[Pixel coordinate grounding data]
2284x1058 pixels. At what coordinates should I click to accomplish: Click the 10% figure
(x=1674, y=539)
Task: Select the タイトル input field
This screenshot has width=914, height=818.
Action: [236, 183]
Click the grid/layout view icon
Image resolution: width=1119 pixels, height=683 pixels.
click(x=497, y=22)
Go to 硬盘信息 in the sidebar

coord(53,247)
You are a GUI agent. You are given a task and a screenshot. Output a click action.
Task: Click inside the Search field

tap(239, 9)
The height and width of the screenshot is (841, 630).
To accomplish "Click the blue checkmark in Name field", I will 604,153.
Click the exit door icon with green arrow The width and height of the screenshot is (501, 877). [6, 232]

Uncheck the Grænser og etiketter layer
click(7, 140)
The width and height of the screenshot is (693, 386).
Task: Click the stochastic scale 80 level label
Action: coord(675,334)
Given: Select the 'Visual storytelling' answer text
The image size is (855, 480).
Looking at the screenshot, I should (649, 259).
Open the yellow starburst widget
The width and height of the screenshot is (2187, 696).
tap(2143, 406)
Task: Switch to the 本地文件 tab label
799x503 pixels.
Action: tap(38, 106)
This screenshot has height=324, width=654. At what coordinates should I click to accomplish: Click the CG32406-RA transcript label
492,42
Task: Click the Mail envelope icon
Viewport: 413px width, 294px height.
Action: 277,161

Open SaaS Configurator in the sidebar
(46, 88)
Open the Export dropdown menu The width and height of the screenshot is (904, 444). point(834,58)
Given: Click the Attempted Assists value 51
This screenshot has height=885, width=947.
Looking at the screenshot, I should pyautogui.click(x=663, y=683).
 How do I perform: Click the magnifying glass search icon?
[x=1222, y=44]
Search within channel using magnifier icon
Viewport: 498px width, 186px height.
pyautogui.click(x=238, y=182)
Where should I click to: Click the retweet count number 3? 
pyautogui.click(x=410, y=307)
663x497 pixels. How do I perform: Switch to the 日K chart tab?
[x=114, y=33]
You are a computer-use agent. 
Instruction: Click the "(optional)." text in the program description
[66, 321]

**What to work on**: The required output is the entries from their opening line through the line holding "Click the grid/layout view icon", repeated exactly, with both end lines kept.

**Result of this exercise**:
2284x1058 pixels. At what coordinates should I click to accomplish: Click the 10% figure
(x=1674, y=539)
Task: Select the タイトル input field
This screenshot has width=914, height=818.
Action: [236, 183]
Click the grid/layout view icon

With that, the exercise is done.